→ **The problem**
Your answer should be an exact copy of the lines from the one containing "This screenshot has height=952, width=1270." through the last line of the records below, without any pictures.

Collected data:
- Opening Delimiter -
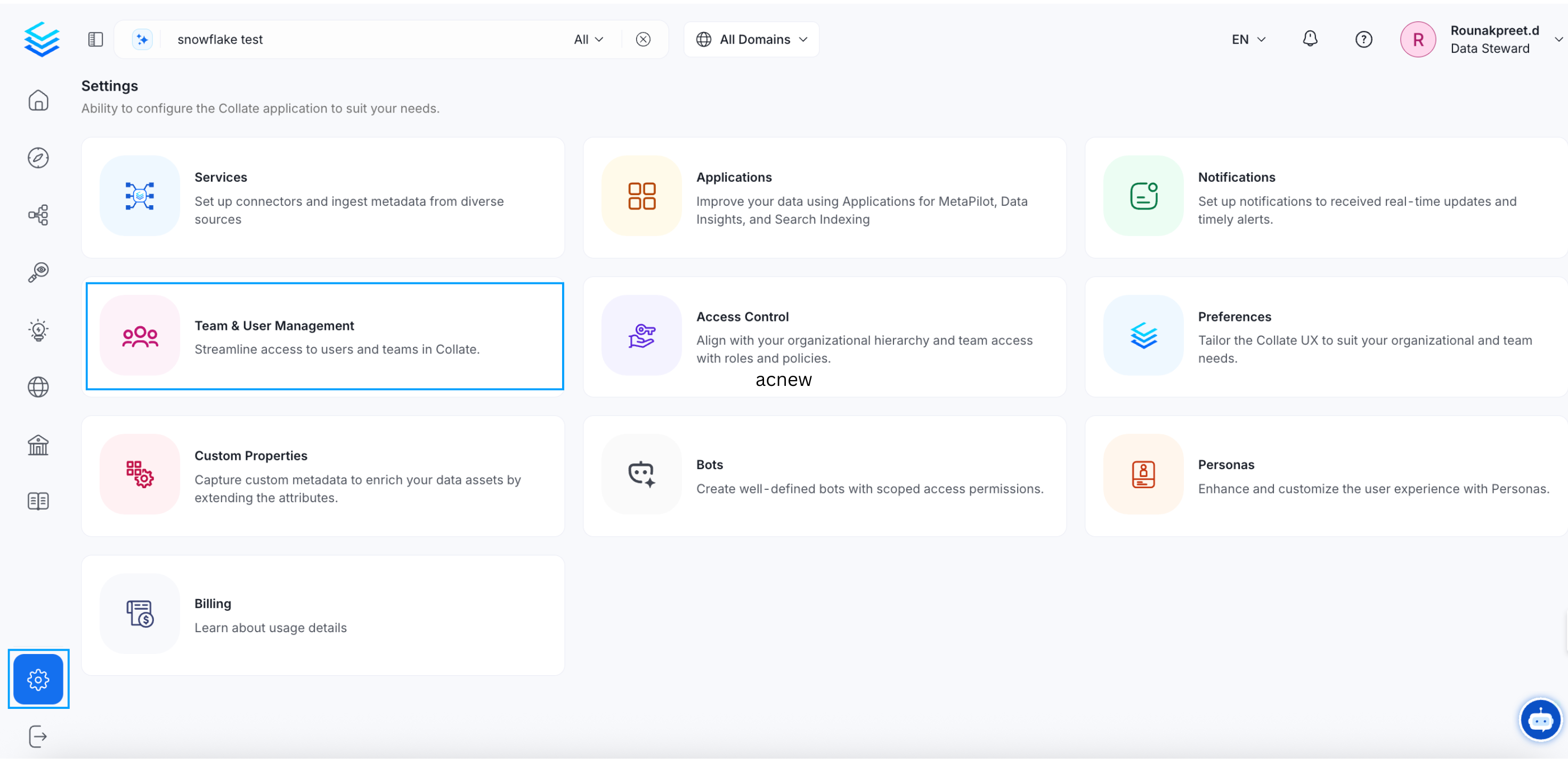Click the Home icon in sidebar
The width and height of the screenshot is (1568, 759).
(x=38, y=101)
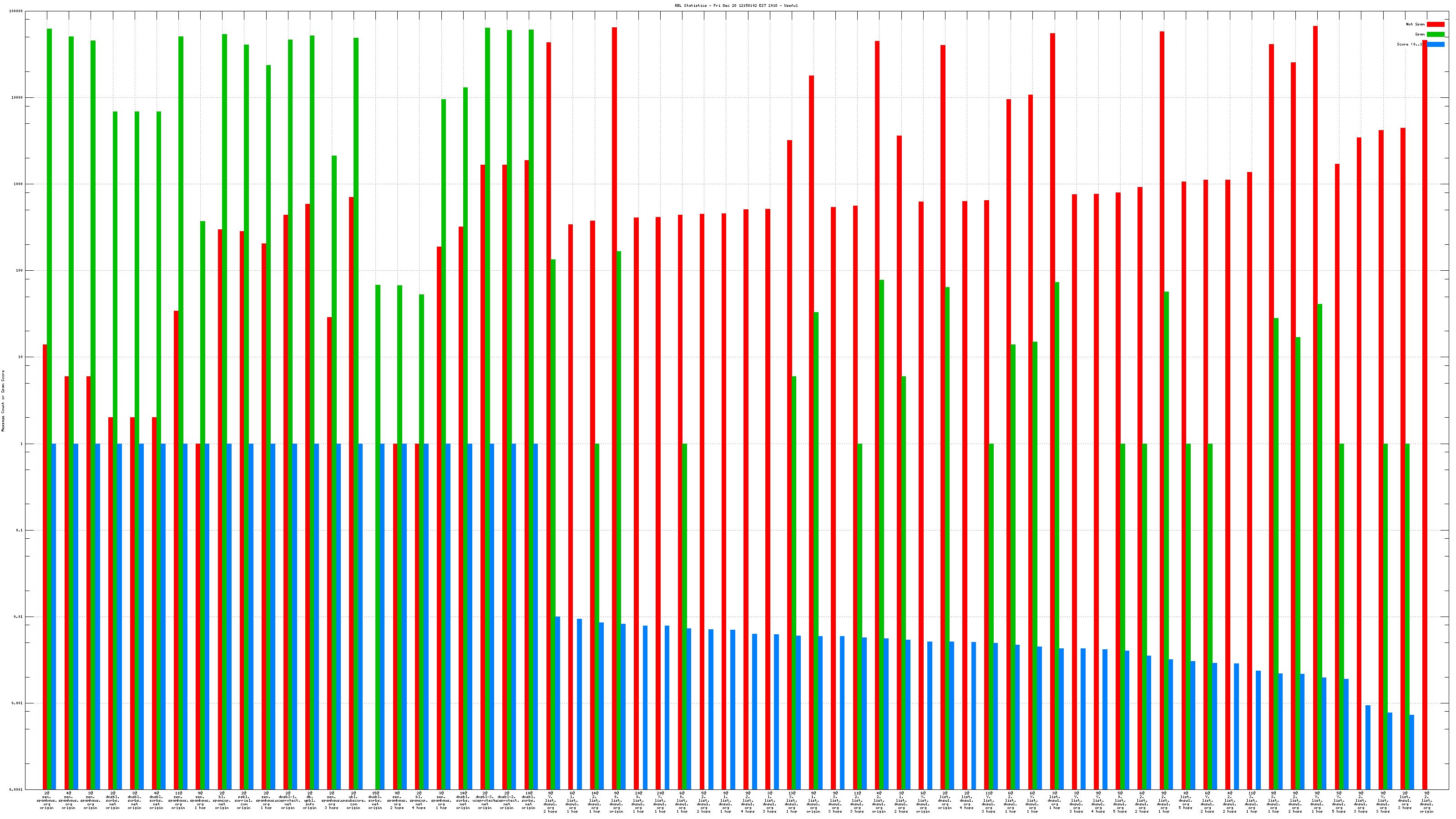Select the dnsbl-1.uceprotect.net origin axis label
The height and width of the screenshot is (819, 1456).
point(288,801)
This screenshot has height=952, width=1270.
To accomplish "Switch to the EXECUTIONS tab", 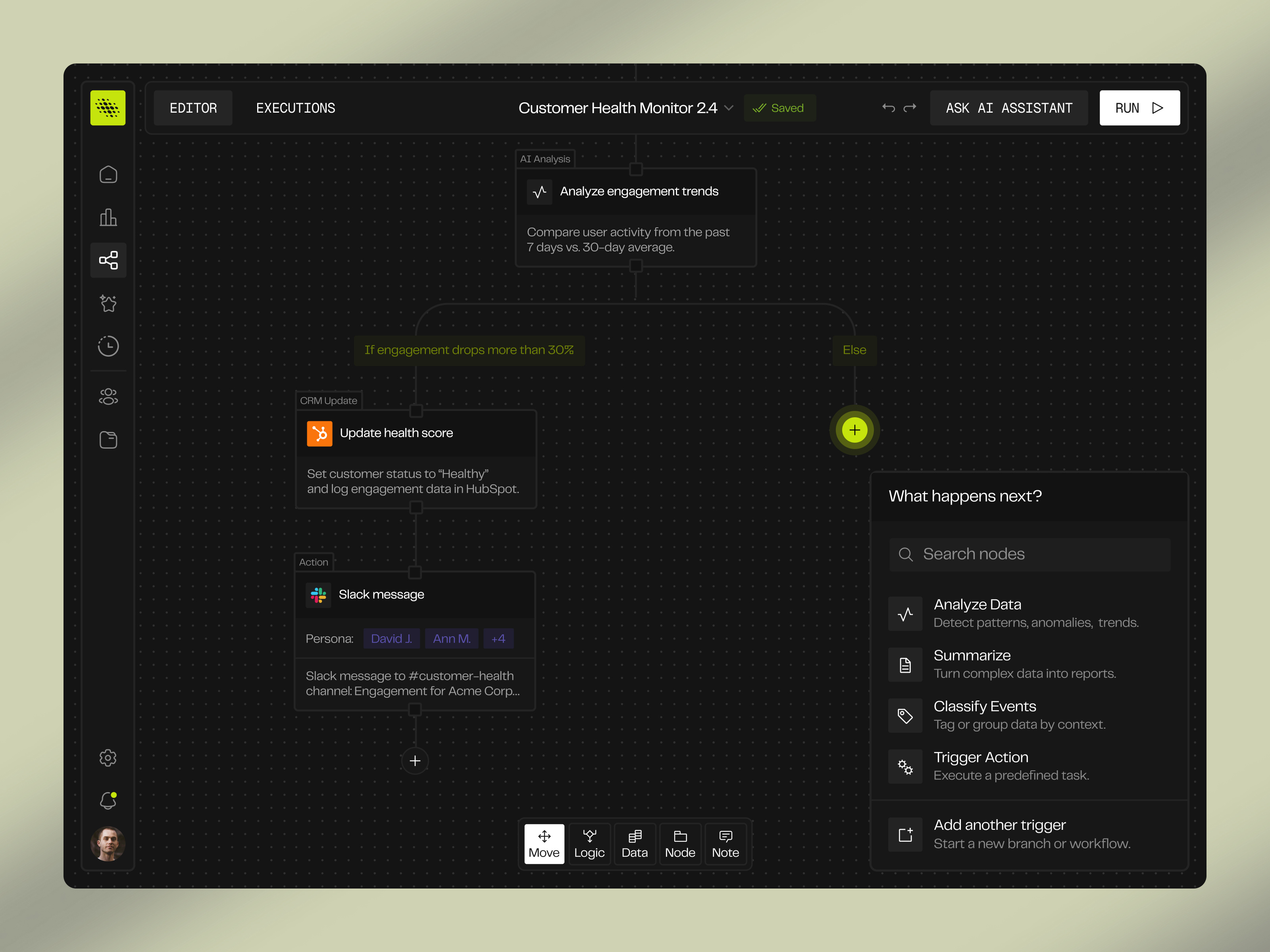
- Closing Delimiter -
→ **Result for this exercise**
This screenshot has height=952, width=1270.
To accomplish "Switch to the EXECUTIONS tab", 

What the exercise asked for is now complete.